Columna de Rafael Morales: Todos quieren saber cuándo nos casamos

¿Se casan? ¿Cuándo se casan? ¡Esa boda no me la pierdo!

Por Rafael Morales @RafaelMoralesPR

29 jun 2015, 11:00 pm 3 min de lectura

¿Se casan? ¿Cuándo se casan? ¡Esa boda no me la pierdo!

No pasó mucho tiempo desde que el viernes pasado se anunció el histórico dictamen del Tribunal Supremo de Estados Unidos cuando los mensajes comenzaron a llegar a mi teléfono y redes sociales.

La decisión del Supremo, que legaliza el matrimonio entre personas del mismo sexo en todos lo estados y Puerto Rico, se produjo mientras me encontraba –junto a mi compañero– en medio de un viaje en carro de considerable extensión. Por ende, los momentos previos y posteriores al anuncio lo vivimos en el auto. Media hora antes de las 10 de la mañana comencé a leer tuits, posts en facebook y páginas de noticias como preámbulo al momento que se acercaba.

Claro está, nadie sabía si en efecto el máximo foro judicial expresaría ese día la decisión más esperada por millones de personas. Eso añadía más ansiedad a la espera.

Finalmente, pocos minutos después de las 10:00 todo cambió. El Tribunal Supremo de Estados Unidos, en votación 5-4, determinó que prohibir que personas del mismo sexo contraigan matrimonio es inconstitucional. El matrimonio igualitario se extendió a todos los Estados Unidos, y a Puerto Rico.

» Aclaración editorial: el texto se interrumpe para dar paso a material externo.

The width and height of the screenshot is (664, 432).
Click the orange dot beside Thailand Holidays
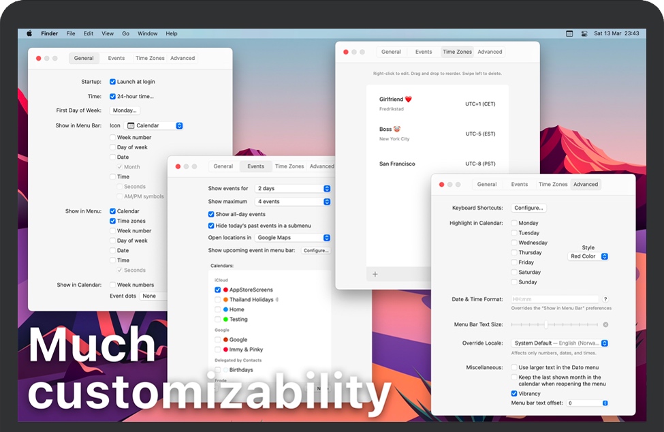(225, 300)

Pasaron varios segundos antes de confirmar lo que estábamos leyendo en el teléfono. Luego vinieron las lágrimas, las sonrisas y una sensación extraña, de esas que se sienten cuando recibes algo que has deseado por mucho tiempo y finalmente se materializa. En este caso, se trató de un hecho que tendrá un enorme impacto en mi vida, la de mi pareja, y la de muchos más.

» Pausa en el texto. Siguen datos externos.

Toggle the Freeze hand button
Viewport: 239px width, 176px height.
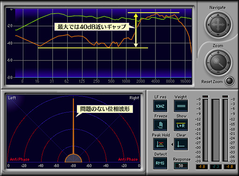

Muchos pensamientos corrieron por mi mente mientras continuábamos nuestro camino. Recordé que siendo más joven, creía que nunca me casaría. Primero, porque no sabía si alguna vez conocería a una persona con la que querría pasar el resto de mi vida. Y segundo, si la conocía, nos veríamos obligados a vivir sin los derechos y las protecciones que disfrutan las parejas heterosexuales.

Soy muy afortunado. Y bendecido. En varios días mi compañero y yo celebraremos 14 años de amor y fidelidad. Han sido 14 años en los que hemos compartido momentos felices, momentos tristes y hemos crecido como seres humanos.

Hemos aprendido a vivir al máximo, a pesar de saber que hay quienes piensan que nuestras relación es inmoral y contraria al bienestar de la sociedad. Hemos conocido la aceptación incondicional, la aceptación a medias y el rechazo.

En par de semanas, las parejas del mismo sexo que viven en Puerto Rico tendrán la opción de contraer matrimonio y legalizar su unión. Atrás quedarán tantas injusticias y obstáculos sufridos por infinidad de parejas víctimas de un estado que se empeñó en darles la espalda.

Seguimos nuestro viaje por carretera. Luego de un buen rato, eché a un lado el teléfono y cambiamos las noticias radiales por música. Mantuvimos prolongados momentos de silencio, en ocasiones tomados de las manos.

Esa mañana habíamos salido de nuestro hogar como ciudadanos de segunda categoría. Sería la última vez.

Para contestar las preguntas iniciales, ¡por supuesto que nos casamos!